Required action ▸
Without changing a single word, restate the entries below.

Dataset entries
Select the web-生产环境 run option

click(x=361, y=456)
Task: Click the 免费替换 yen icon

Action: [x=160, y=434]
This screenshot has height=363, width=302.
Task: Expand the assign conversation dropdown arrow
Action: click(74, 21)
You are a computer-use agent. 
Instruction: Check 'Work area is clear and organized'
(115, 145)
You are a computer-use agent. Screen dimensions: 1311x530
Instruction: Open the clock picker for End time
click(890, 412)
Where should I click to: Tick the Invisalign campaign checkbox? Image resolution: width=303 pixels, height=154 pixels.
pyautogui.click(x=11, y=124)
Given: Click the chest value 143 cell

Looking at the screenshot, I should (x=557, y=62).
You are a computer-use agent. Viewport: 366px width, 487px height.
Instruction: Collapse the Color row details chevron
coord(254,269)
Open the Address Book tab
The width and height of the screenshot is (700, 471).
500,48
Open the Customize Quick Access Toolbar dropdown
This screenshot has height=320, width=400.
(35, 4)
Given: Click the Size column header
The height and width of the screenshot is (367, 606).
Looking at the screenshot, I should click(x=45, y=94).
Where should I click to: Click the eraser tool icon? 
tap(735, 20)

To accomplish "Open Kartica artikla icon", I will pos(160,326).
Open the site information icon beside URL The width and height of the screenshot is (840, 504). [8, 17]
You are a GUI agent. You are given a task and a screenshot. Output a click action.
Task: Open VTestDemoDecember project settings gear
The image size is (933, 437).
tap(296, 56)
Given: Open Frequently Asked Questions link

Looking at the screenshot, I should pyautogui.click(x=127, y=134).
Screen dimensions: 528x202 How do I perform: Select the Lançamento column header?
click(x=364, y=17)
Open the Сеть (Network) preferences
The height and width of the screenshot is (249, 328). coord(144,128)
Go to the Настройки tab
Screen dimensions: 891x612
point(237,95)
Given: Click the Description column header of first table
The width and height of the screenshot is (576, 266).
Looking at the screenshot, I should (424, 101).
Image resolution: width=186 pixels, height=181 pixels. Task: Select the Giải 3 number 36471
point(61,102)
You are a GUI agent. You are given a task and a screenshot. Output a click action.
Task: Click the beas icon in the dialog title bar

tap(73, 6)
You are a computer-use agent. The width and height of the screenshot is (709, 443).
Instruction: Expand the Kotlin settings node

Finished task ▸
Select the web-生产环境 run option

click(x=361, y=456)
Task: Click the 免费替换 yen icon

Action: [x=160, y=434]
This screenshot has height=363, width=302.
Task: Expand the assign conversation dropdown arrow
Action: click(74, 21)
You are a computer-use agent. 
Instruction: Check 'Work area is clear and organized'
(115, 145)
You are a computer-use agent. Screen dimensions: 1311x530
Instruction: Open the clock picker for End time
click(890, 412)
Where should I click to: Tick the Invisalign campaign checkbox? Image resolution: width=303 pixels, height=154 pixels.
pyautogui.click(x=11, y=124)
Given: Click the chest value 143 cell

Looking at the screenshot, I should (x=557, y=62).
You are a computer-use agent. Viewport: 366px width, 487px height.
Instruction: Collapse the Color row details chevron
coord(254,269)
Open the Address Book tab
The width and height of the screenshot is (700, 471).
500,48
Open the Customize Quick Access Toolbar dropdown
This screenshot has height=320, width=400.
(35, 4)
Given: Click the Size column header
The height and width of the screenshot is (367, 606).
Looking at the screenshot, I should click(x=45, y=94).
Where should I click to: Click the eraser tool icon? 
tap(735, 20)

To accomplish "Open Kartica artikla icon", I will pos(160,326).
Open the site information icon beside URL The width and height of the screenshot is (840, 504). [8, 17]
You are a GUI agent. You are given a task and a screenshot. Output a click action.
Task: Open VTestDemoDecember project settings gear
The image size is (933, 437).
tap(296, 56)
Given: Open Frequently Asked Questions link

Looking at the screenshot, I should pyautogui.click(x=127, y=134).
Screen dimensions: 528x202 How do I perform: Select the Lançamento column header?
click(x=364, y=17)
Open the Сеть (Network) preferences
The height and width of the screenshot is (249, 328). coord(144,128)
Go to the Настройки tab
Screen dimensions: 891x612
point(237,95)
Given: Click the Description column header of first table
The width and height of the screenshot is (576, 266).
Looking at the screenshot, I should (424, 101).
Image resolution: width=186 pixels, height=181 pixels. Task: Select the Giải 3 number 36471
point(61,102)
You are a GUI agent. You are given a task and a screenshot. Output a click action.
Task: Click the beas icon in the dialog title bar

tap(73, 6)
You are a computer-use agent. The width and height of the screenshot is (709, 443).
Instruction: Expand the Kotlin settings node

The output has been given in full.